Welcomingly, he pulled her into his lap tighter and agreed, "No, I could not." He played with her curls and went on, "How much I wish I had given in to the urge to go to you right then. Perhaps it was not too late?" he asked.

"Midnight? That is quite late," she teased. Changing to a more thoughtful tone, she said, "Perhaps, such a pouring out of your heart would have convinced me then, but I had walked away from the park bench… where I had told you about my abortion, I got up off of that bench, William, believing you were disgusted by me. That idea was in my head before your lecture at the university. It would have taken quite a bit to get it out," she explained. "I don't think I actually did get that thought out of my head completely until what you said to me just now, about thinking I was kind and good… back then," she added.

He nodded. Still, he wished he had tried.

Julia's thoughts had moved forward. She shared, "I think that's why I felt I deserved the suffering that seeing you with another woman caused me." She tightened her lips, reacting to the bad taste of the memory in her mouth. She paused, his eyes intensely present with her, compassionate, wondering.

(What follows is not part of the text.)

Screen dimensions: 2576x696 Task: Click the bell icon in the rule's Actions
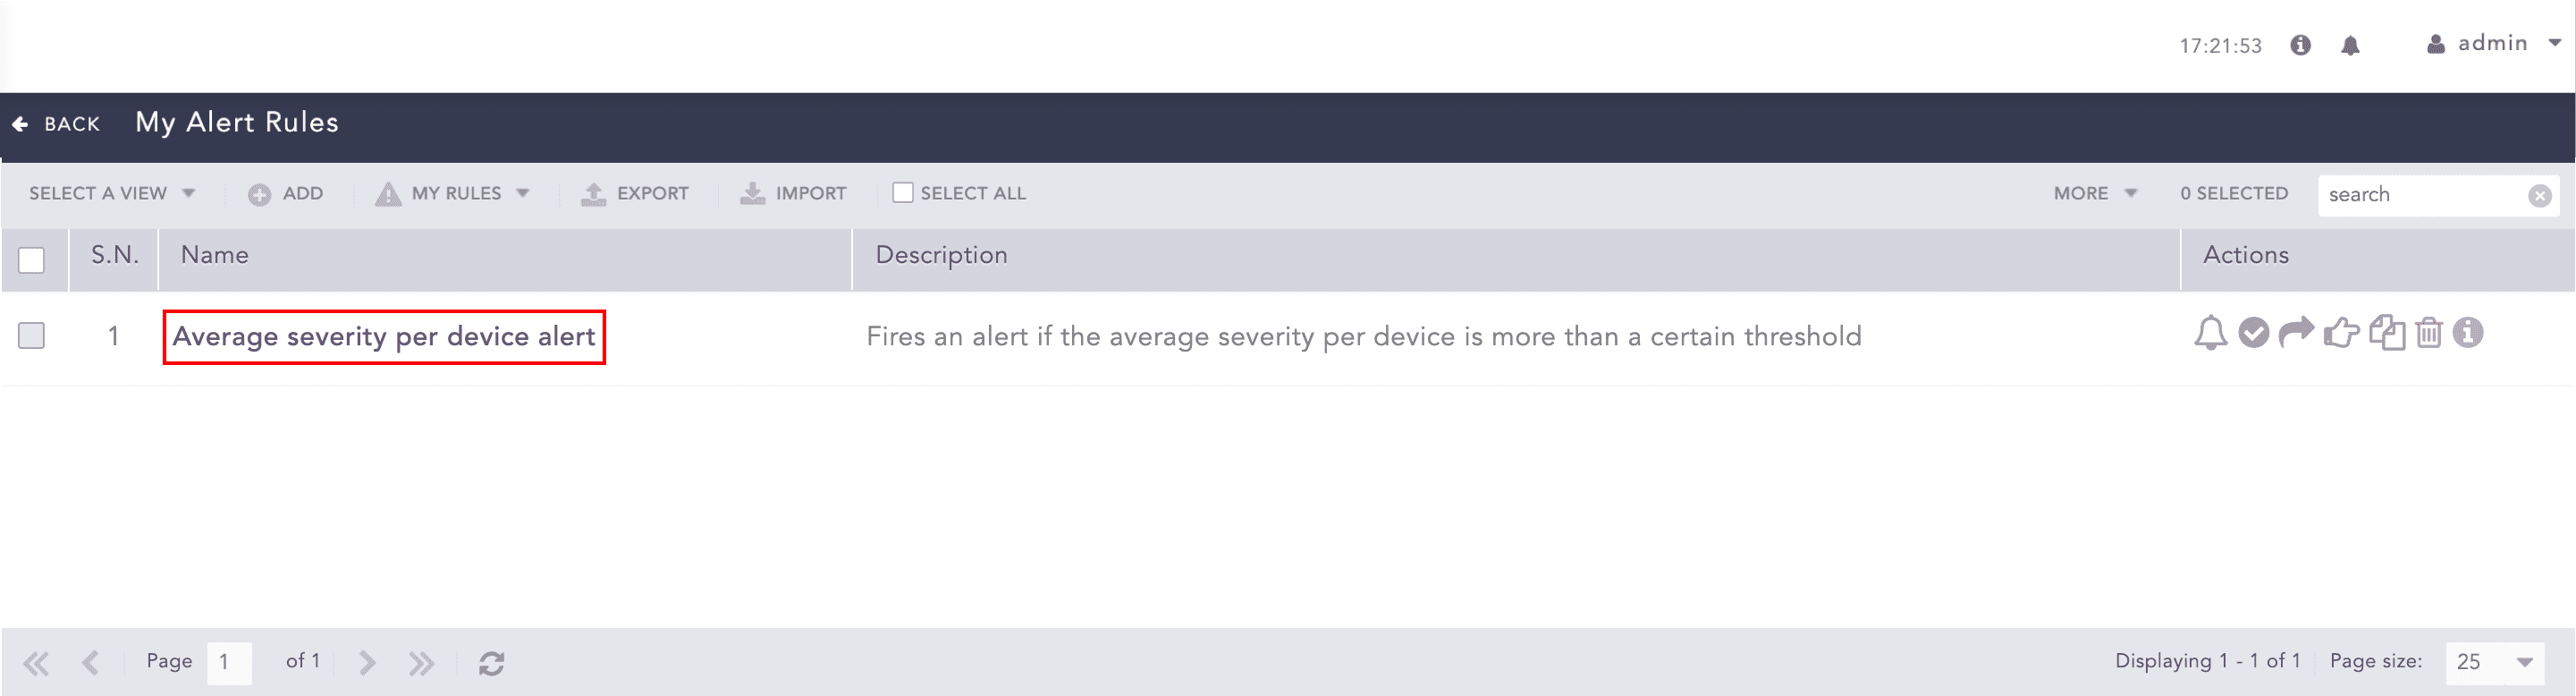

"William, I truly don't know how I remained standing, kept breathing, with the pain I felt when I saw you standing there with Mrs. Jones through your office window. It completely knocked me over, knocked the breath out of me," she told him. William wrinkled his mouth with regret. Julia reached out and rubbed his chest. Let her eyes drop away and admire him. "I have you now," she reassured herself.

"You had me then," he corrected, "It's just that neither of us knew it."

"True," she agreed with a tiny smile, and a cocky glance.

He reached over and turned out his lamp. She crawled off of him and turned out hers as well. They found each other again in the darkness and she nestled into her spot resting her head on his chest, and all was well as his heartbeat thumped in her ear and she rode the waves of his breaths. It turns out that there was much to be learned from that lecture, so many years ago, much learning from the lecture, indeed.